In A Complete Unknown, a young boy (Bob Dylan), a vagabond magician of sorts, is literally MADE OF GAZE. Everyone looks at him and sees what they want him to be, which is the object of their Gaze, but no one ever sees who he actually is. (So what are they even looking at? Their own desire? Naked, unfulfilled desire projected onto a boyish substrate? A circular Gaze that passes through its object and returns back into the self?) Throughout the film, whenever he plays a song, we witness its effect on the GAZE of the other characters. It’s almost fetishistic… There’s always a Close-Up-Reaction-Shot™ of someone LOOKING at him with sudden desire and being transformed by what they SEE. And that’s ALL HE IS—a papier-mâché doll of all those Gazes layered over each other. The film is structured, essentially, as a litany of the Gazes that bestow themselves ’pon our ’nointed one, starting with Pete Seeger and Woody Guthrie (who’s ALL Gaze since he can’t talk—his eyes just get bigger and buggier, the more he sees), kind of a grudging squint of a Gaze from Dave Van Ronk, then Suze Rotolo, Joan Baez, Al Grossman, Johnny Cash, endless fans of course, and who-the-fuck-ever! There is no character in this film who interacts with Bob Dylan in a mundane way. Every single person contributes the reaction shot of their Gaze to constructing this towering figure of legend. And any energy toward revealing the soul that might reside behind this image is always preemptively diverted: Dylan MUST—to preserve the myth—remain an enigma, a Mystery Tramp, you name it.

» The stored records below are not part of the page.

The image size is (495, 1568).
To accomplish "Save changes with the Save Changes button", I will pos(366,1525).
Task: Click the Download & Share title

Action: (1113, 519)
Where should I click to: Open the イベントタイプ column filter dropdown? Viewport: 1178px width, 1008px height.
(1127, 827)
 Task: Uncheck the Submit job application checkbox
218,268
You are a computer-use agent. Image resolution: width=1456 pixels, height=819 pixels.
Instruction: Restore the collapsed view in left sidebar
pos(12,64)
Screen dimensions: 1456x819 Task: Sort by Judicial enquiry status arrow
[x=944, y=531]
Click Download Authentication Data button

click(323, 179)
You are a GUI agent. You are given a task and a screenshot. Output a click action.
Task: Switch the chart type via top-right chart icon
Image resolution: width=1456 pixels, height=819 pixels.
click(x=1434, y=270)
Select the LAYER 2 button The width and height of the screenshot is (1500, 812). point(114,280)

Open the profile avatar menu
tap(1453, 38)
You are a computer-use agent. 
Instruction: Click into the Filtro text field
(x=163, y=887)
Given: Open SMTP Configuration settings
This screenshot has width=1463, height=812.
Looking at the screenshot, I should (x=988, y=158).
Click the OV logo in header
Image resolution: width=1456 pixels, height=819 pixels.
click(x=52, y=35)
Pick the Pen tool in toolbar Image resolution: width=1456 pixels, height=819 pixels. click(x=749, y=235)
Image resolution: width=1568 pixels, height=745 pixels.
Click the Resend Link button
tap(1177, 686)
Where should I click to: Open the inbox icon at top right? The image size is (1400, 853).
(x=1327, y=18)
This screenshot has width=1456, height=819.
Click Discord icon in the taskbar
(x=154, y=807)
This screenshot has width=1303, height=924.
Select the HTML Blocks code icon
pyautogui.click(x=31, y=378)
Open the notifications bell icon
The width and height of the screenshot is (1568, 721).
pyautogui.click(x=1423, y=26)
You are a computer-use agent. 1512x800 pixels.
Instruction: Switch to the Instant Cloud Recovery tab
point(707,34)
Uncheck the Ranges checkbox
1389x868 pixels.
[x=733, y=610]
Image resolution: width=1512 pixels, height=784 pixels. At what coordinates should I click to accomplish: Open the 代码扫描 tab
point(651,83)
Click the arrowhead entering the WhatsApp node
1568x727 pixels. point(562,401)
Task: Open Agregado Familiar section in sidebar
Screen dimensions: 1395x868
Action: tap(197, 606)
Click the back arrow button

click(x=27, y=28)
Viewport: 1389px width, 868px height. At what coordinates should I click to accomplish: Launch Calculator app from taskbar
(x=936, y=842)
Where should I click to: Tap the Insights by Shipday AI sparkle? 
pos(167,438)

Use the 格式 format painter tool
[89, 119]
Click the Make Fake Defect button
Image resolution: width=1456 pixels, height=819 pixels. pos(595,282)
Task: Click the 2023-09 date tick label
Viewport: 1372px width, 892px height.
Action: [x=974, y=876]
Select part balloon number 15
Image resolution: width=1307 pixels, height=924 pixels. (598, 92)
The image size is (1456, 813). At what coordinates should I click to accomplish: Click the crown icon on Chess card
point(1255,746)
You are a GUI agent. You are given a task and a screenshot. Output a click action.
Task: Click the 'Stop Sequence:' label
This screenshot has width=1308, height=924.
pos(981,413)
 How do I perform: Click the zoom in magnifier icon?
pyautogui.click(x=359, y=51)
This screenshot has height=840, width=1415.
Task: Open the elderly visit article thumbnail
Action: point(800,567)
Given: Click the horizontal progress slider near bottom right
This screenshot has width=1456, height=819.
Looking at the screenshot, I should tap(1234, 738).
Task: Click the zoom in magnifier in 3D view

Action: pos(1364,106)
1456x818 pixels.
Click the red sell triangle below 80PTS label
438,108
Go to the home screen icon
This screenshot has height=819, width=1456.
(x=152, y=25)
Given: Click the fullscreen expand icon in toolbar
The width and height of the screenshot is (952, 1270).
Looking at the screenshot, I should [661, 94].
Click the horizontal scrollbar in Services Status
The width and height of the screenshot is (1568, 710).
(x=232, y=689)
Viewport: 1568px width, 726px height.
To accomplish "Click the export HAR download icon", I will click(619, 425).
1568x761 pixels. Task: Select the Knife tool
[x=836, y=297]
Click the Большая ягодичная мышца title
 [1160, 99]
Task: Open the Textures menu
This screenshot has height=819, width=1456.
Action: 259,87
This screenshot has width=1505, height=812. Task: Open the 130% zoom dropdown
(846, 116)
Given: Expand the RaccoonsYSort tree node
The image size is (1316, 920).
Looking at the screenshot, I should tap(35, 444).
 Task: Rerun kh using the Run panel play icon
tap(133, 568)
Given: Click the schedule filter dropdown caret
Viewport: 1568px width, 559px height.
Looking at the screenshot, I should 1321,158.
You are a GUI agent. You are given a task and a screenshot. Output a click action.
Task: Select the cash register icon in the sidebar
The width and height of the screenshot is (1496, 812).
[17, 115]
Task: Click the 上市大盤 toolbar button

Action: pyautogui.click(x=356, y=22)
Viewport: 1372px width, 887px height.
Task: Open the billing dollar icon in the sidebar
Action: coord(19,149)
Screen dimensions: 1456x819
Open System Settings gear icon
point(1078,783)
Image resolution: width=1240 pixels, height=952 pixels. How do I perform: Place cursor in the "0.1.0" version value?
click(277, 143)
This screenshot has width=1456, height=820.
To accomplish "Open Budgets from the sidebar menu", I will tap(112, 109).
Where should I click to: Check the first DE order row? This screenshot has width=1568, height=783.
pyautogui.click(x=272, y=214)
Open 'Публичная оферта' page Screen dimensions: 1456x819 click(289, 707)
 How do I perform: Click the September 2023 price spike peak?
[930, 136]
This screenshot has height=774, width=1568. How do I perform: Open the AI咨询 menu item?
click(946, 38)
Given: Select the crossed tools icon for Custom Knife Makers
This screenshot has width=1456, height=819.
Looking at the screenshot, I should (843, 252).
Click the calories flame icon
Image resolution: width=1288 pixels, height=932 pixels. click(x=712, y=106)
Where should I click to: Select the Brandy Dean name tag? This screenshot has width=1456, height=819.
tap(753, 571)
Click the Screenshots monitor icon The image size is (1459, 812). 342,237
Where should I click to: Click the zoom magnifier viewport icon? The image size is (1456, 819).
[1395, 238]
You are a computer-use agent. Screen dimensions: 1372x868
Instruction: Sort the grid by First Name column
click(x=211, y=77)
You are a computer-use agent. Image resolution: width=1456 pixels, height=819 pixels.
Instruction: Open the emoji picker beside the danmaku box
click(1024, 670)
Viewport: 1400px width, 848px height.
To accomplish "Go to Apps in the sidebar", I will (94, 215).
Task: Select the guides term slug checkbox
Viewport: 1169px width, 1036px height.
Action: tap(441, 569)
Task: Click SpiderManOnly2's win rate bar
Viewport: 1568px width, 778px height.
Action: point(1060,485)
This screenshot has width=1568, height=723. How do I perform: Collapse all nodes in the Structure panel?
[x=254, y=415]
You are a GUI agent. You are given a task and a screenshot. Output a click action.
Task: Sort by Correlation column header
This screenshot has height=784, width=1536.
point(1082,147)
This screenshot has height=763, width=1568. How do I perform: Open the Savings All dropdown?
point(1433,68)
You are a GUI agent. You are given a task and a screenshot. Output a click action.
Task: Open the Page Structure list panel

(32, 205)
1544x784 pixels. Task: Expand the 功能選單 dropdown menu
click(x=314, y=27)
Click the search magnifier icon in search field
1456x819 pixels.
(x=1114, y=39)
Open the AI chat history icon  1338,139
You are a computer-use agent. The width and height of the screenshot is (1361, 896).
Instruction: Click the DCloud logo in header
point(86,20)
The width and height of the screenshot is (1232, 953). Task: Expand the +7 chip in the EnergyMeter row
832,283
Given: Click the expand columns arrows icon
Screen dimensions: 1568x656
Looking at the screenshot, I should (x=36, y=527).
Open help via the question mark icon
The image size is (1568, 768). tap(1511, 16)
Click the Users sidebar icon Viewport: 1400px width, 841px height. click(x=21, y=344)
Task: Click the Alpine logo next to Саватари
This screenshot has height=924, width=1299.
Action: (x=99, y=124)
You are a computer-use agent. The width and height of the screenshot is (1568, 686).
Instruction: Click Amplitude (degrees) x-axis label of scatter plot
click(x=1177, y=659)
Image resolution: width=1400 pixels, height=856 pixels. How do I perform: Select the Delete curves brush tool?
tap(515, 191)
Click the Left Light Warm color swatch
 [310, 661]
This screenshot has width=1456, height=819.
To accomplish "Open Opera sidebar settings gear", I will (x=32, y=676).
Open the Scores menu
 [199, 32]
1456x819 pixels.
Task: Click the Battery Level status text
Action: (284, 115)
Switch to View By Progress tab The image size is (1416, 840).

I don’t have the brainpower to follow this thread any further, and I’m not going to work it over; I just wanted to get the basic idea down before it fades away. Maybe I’ll return to it someday because there were some tangents I could’ve pursued if I had any mental acuity. Or maybe not!

Fulfillment


The long drought is over. The flood cometh. The Divine In Essence preorders, according to sources, are on the way.

My olive branch to all you righteously impatient and justifiably indignant peeps is Mendicant City. Yes, that‘s right! You will find in your package, along with Divine In Essence, a complementary copy of my first chapbook (from 2016) with cover art by a certain Logan Zander Smith.

D.I.E. Soon?


I’m close! Methinks? Divine In Essence has been struggling out of the birth canal for quite some time, but I daresay… any WEEK now? It’s all out of my hands, folks, and speculation is runnin’ rampant on the ramparts, but my new story collection Divine In Essence is almost upon us. (You can preorder all you want at that link, of course, no need to wait for anything in particular.)

I have created a marketing page for it, linked up top in the Menu. For now, it features the cover image and the description and the lovely blurbs, but it won’t be long before I start posting REVIEWS there. I found a few lovely folks who agreed to take a look, and for good measure I ordered up some paid reviews (I’m talking editorial reviews, from sites like Publishers Weekly, Kirkus, Literary Titan, Reader’s Favorite, etc.). We’ll see how THAT goes….

The pros of paid reviews: you can make them quietly go away if they don’t like your book! The cons of paid reviews: elitist stigma. In the words of our Greatest President Evah (FDR), “I welcome your stigma!” I didn’t do enough for I, No Other, sadly, back in the day, because I’m a marketing imbecile, but this time, at least, I’ll have some fucking reviews! Paid AND unpaid! Covering all the bases!